Task prompt:
Up to and including the line with "You are a computer-use agent. This", output the records exactly as they appear.

═════ Input ═════

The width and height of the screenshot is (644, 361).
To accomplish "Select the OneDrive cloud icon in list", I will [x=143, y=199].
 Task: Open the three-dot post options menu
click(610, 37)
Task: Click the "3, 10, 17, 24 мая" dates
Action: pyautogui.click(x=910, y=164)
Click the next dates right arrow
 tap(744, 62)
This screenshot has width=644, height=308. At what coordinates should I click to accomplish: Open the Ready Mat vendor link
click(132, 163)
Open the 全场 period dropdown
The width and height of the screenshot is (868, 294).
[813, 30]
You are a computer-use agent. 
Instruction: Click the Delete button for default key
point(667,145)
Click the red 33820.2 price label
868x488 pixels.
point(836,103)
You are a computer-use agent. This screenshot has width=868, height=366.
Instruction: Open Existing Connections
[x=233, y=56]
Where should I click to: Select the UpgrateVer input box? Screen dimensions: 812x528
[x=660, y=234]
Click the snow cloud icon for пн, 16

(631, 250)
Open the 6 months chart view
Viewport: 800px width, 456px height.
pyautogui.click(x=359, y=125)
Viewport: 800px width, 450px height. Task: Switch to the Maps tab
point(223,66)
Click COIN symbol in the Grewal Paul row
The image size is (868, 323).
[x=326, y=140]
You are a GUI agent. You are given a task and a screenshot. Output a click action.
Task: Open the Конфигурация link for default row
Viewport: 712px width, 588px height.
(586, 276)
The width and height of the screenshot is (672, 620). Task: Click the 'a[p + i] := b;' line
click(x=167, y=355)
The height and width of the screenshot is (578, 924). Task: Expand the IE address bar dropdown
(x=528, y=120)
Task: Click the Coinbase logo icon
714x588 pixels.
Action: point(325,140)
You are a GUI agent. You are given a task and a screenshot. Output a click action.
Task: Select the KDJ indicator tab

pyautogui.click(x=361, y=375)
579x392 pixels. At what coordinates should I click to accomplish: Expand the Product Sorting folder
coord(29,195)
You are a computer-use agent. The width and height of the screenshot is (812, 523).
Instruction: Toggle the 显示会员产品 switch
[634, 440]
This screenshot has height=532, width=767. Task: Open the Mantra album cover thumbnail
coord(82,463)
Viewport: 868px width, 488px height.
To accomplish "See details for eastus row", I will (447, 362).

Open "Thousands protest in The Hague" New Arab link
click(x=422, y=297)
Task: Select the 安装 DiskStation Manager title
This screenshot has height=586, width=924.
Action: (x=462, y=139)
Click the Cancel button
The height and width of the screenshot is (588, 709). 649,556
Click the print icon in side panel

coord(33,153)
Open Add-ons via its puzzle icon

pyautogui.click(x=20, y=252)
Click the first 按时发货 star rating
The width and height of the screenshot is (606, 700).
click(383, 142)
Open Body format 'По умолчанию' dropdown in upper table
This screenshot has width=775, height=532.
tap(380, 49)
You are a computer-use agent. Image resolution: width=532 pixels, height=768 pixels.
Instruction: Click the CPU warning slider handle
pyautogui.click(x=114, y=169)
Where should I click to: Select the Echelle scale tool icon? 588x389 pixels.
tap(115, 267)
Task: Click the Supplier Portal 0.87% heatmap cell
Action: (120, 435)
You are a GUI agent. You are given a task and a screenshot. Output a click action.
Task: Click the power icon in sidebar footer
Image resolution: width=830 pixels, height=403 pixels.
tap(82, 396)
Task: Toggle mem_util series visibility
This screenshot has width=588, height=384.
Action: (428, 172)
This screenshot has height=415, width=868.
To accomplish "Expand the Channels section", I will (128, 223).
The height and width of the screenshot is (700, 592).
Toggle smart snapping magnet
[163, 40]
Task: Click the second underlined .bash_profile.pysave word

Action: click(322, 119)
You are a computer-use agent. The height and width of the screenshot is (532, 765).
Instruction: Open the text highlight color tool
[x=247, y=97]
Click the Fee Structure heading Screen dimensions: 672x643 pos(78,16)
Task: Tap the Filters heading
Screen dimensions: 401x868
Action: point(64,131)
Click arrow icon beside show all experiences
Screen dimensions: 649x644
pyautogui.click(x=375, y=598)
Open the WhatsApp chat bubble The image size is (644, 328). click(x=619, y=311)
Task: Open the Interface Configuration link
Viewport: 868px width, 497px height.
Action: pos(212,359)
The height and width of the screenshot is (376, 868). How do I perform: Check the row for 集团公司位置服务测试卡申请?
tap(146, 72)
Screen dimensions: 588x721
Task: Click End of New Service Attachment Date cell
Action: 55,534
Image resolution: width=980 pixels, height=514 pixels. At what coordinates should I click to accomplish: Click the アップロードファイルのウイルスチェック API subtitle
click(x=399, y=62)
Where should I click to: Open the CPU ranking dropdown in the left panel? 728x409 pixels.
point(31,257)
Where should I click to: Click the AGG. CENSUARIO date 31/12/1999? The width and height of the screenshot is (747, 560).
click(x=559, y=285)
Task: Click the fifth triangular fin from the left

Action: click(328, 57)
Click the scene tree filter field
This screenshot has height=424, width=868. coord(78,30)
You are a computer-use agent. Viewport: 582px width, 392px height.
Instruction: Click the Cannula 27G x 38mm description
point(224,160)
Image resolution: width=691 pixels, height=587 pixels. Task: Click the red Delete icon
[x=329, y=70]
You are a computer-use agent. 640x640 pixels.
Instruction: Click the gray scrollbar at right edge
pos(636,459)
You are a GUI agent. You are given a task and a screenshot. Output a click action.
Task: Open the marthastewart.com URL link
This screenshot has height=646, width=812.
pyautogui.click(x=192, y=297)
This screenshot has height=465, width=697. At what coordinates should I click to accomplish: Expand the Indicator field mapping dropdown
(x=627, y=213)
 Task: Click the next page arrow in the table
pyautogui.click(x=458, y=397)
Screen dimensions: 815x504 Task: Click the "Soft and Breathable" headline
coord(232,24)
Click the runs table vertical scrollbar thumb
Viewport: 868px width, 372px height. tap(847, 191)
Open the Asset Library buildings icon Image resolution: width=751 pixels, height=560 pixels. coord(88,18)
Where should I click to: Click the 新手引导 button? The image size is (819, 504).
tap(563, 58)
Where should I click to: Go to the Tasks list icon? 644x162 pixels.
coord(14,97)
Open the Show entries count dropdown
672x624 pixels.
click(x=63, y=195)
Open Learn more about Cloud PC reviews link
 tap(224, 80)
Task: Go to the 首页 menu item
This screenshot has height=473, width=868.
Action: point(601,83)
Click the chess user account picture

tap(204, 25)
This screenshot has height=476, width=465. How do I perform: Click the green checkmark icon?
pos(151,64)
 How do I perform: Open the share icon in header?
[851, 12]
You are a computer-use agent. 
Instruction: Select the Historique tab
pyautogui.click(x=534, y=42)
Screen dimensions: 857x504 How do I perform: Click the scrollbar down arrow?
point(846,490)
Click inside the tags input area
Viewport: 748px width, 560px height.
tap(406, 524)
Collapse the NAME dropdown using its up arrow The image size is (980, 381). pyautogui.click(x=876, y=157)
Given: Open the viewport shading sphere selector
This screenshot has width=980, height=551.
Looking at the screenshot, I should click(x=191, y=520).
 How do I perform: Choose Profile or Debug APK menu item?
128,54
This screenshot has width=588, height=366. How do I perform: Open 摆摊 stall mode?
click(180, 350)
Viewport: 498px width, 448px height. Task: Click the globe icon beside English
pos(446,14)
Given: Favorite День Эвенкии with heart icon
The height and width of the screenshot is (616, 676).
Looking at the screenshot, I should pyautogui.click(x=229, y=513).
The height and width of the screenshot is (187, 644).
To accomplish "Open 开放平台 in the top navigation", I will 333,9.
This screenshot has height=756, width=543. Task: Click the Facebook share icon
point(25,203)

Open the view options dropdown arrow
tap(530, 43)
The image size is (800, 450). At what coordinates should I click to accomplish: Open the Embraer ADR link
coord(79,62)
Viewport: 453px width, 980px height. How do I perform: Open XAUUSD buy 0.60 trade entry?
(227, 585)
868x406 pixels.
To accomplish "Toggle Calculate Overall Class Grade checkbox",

═════

Answer to the problem:
The width and height of the screenshot is (644, 361).
To accomplish "Select the OneDrive cloud icon in list", I will [x=143, y=199].
 Task: Open the three-dot post options menu
click(610, 37)
Task: Click the "3, 10, 17, 24 мая" dates
Action: pyautogui.click(x=910, y=164)
Click the next dates right arrow
 tap(744, 62)
This screenshot has width=644, height=308. At what coordinates should I click to accomplish: Open the Ready Mat vendor link
click(132, 163)
Open the 全场 period dropdown
The width and height of the screenshot is (868, 294).
[813, 30]
You are a computer-use agent. 
Instruction: Click the Delete button for default key
point(667,145)
Click the red 33820.2 price label
868x488 pixels.
point(836,103)
You are a computer-use agent. This screenshot has width=868, height=366.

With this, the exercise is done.